While campaigning for the Senate four years ago, Paul sparked a firestorm for questioning parts of the historic law, especially its underpinnings that place restrictions on private property.

The law gave the federal government too much power in telling business owners what they could and could not do, he argued. While he expressed strong abhorrence for racism, he said it was the job of communities, not the government, to fix discrimination in private places by boycotting such businesses.

His argument lined up ideologically with his libertarian, limited-government leanings, but Democrats have used his comments to try to define him as a civil rights opponent.

Paul is now considered a likely presidential contender. And as the most active Republican leader in the effort to recruit African-Americans to the GOP, his comments from four years ago have become a thorn in his side.

Political strategists say the senator has gotten better at framing his arguments in a less divisive manner. But in order to lay to rest controversy over his 2010 remarks, he needs to keep doing what he's doing: Try to convince African-Americans and Democratic voters that he's an advocate for many of their views, and push his fellow Republicans to join him in the effort.

"If we're going to be the white party, we're going to be the losing party," Paul said Tuesday at the Shelbyville Rotary Club while he was in town for the event honoring Rabb.

Paul's questions about the law

In April 2010, Paul was asked by the Louisville Courier-Journal about his thoughts on the Civil Rights Act. He hailed the law for striving to end discrimination in the public domain, but he didn't fully approve of the government's role in the process.

"I think it's a bad business decision to exclude anybody from your restaurant --- but, at the same time, I do believe in private ownership," he said.

He added that he agrees any publicly-funded entities should not be allowed to discriminate, but the law shouldn't necessarily apply to private businesses. "And that's most of what I think the Civil Rights Act was about in my mind."

So how would he resolve the problem? Consistent with his small-government philosophy, he said it should be up to the people to self-correct the issue.
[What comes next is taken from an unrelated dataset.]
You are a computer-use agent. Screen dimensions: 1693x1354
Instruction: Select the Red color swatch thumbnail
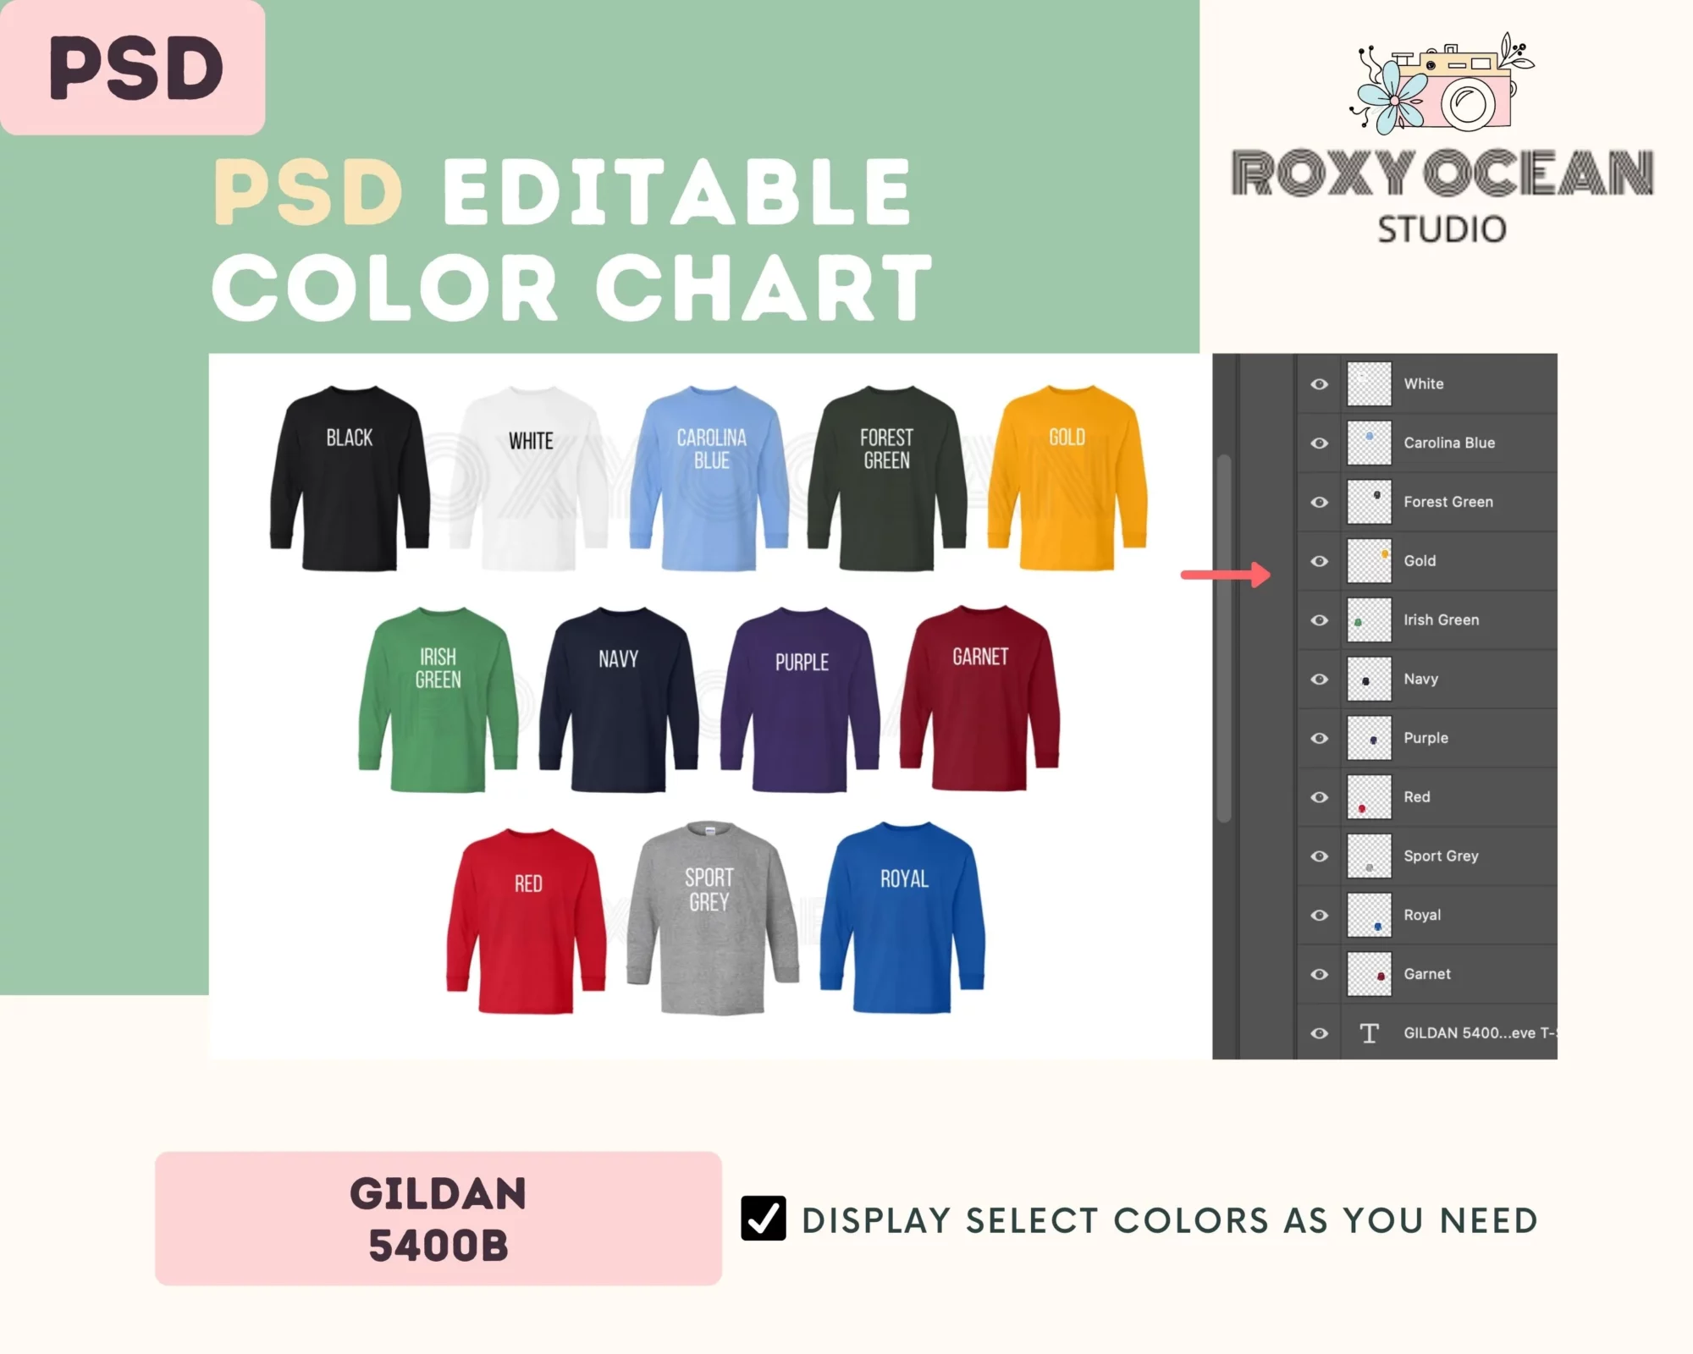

"In a free society, we will tolerate boorish people who have abhorrent behavior. But if we're civilized people, we publicly criticize that and don't belong to those groups, or don't associate with those people," he added.

His comments were similar to the views of his father, former Rep. Ron Paul, who famously protested a 2004 vote in the House commemorating the 40th anniversary of the Civil Rights Act. The then-congressman said the law did not improve race relations, and it diminished individual liberty.

Defending his father, Paul said the problem with the law was the unintended consequences it had on property rights.

"It's not all about race relations. It is about controlling property, ultimately," he said on CNN in January 2012.

But Patrick Maney, a history professor at Boston College, said the discussion around property rights was only a portion of the debate about the Civil Rights Act at the time of passage.

"Saying the Civil Rights Act was about property rights is sort of akin to those who say the Civil War was about states' rights," he said. "The main objection, especially among the most rabid opponents, was to racial integration, assimilation, and race mixing."

'Concerned about the ramifications'

Paul also argued that the law set a dangerous precedent that's paved a way for other restrictions on businesses, such as calorie-count regulations and smoking bans.

While visiting Howard University, a historically black college in Washington, Paul was questioned last year about his views on the law. He forcefully said he's never come "out in opposition to the Civil Rights Act or ever introduced anything to alter the Civil Rights Act."

Rather, he's been "concerned about the ramifications of certain parts of it beyond race, as they are now being applied to smoking, menus, listing calories and things on menus, and guns."

But historians say there's no direct connection between the 1964 law and the federal regulations he mentioned.